A Summary of My Present Thoughts on the Missionary Imprisonment and Charges:
Eighty percent of the Haitian government is dead including most of the judges. The court buildings are in ruins. There is real crime on the streets. And yet these missionaries have been singled out for a public censure. They are both the first and the only people to be run through the rag-tag, post quake court system. This is a purely political move because of the intense pressure of UNICEF and the Hollywood crowd that has descended on Port Au Prince to shut down adoptions. The official position of international abortion promoter UNICEF is opposition to American adoption of Haitian orphans.
Under the circumstances in Haiti, the actions of the missionaries were unwise and imprudent. There are many great adoption relief works in Haiti that work round the clock to get Haitian orphans into the hands of loving Christian families. They are working within the system, painstakingly, to follow the rules and get these children rescued. The process is painfully frustrating. While it is understandable that the Baptist missionaries wanted to provide immediate help in a desperate situation, their actions have harmed the larger effort.
That being said, the charges of kidnapping are misguided. It is now said that because a child had a parent, they were kidnapping the children. Americans unfamiliar with Haiti may be persuaded by such a charge, but those on the ground here know it is false.
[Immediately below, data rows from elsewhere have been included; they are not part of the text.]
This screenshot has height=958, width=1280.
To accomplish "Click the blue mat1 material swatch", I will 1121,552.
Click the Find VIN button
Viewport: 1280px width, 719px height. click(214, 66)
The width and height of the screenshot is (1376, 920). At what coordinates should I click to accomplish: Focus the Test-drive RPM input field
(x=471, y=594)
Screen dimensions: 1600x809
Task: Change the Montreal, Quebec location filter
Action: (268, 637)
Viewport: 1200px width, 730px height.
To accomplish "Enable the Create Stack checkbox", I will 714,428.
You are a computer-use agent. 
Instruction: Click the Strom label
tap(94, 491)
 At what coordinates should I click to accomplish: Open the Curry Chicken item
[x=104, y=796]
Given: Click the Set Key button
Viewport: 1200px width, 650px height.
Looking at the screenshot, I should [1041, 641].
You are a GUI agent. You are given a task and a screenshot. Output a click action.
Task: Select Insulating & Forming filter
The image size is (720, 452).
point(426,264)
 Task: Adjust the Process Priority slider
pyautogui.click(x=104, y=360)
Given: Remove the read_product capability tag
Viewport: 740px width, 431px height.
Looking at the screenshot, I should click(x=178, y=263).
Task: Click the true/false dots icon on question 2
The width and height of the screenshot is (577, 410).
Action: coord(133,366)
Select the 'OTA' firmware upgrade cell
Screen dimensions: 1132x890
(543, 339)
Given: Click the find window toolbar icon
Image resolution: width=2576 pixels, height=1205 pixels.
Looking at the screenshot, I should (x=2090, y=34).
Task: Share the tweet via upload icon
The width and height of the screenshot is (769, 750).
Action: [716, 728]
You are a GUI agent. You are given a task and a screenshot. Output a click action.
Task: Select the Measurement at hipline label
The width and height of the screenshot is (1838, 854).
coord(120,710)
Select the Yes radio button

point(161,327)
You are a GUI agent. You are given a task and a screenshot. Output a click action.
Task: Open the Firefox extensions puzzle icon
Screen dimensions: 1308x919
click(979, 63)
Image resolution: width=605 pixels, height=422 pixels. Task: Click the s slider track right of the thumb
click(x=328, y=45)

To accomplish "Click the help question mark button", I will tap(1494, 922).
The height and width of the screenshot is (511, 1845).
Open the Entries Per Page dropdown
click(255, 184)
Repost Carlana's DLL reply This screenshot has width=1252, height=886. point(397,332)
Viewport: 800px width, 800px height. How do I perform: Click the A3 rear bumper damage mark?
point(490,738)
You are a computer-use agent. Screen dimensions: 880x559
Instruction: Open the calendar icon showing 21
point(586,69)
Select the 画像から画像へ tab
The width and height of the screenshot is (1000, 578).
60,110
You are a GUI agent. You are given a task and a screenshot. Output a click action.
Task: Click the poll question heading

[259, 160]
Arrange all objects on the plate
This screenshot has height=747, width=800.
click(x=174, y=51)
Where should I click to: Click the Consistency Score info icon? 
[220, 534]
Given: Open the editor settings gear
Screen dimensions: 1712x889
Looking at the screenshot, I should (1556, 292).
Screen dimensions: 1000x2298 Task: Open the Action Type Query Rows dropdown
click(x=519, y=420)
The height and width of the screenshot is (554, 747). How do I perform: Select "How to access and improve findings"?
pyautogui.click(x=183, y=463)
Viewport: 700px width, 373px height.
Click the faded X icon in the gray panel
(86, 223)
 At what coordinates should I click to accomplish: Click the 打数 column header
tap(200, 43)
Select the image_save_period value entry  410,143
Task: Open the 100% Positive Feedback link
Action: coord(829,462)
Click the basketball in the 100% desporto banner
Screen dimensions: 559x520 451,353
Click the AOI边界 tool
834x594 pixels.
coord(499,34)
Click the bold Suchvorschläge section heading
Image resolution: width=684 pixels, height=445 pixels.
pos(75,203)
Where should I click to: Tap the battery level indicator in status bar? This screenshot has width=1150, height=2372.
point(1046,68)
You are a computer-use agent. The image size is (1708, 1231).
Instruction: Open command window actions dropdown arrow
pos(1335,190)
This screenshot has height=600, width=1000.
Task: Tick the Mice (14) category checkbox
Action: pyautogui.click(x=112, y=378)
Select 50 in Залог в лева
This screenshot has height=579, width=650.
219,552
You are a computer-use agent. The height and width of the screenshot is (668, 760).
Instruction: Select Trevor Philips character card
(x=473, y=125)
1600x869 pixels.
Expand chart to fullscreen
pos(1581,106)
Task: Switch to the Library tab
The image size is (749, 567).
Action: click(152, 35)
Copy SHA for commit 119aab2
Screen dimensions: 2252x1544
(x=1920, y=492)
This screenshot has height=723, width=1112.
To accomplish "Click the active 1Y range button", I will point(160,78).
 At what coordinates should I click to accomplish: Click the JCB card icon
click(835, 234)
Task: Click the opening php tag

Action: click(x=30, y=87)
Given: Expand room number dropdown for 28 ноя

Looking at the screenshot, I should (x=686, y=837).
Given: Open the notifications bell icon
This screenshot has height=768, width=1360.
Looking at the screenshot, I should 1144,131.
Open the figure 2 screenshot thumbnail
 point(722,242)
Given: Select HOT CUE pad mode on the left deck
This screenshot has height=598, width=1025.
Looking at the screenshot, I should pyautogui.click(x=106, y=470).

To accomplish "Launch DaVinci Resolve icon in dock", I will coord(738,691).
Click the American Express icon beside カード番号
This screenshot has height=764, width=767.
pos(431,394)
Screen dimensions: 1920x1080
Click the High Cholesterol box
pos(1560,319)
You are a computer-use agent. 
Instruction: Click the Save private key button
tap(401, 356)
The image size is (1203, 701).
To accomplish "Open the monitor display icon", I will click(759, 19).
Thousands of single parents have relinquished and/or abandoned their children here in Haiti. The fact that some of the children brought into the DR have a living parent does not mean these missionaries were kidnapping the children. It appears that the facts are that the children were either orphans in deed (no parents), or economic orphans who were given to the missionaries by a surviving parent for rescue. These missionaries certainly were not kidnapping children from the parents. The orphanages are filled with economic orphans—children whose parents have formally abandoned their children for the purpose that others would care and adopt them because the surviving birth parent(s) are destitute. If these missionaries are kidnappers, then what will be said of the thousands of relief workers who have accepted economic orphans for care. The issue here is crossing the border without the proper paperwork, not stealing children.
It was a good move on the part of the prosecutor to drop the charge of “trafficking.” There never was evidence that this was at issue. It became an issue because of the politicization of Haiti’s injured children by actors like Sean Penn and organizations like UNICEF.
There are many priorities Haiti needs to focus on. This is not one of them. This is an issue that should have been dealt with simply. These missionaries had improper paperwork. the issue should have been dealt with at that level. Instead, this has become a purely political issue. The generous thing to do would be to release the Christians and let Haiti get back to the business of helping children who are in a desperate and life-threatening situation.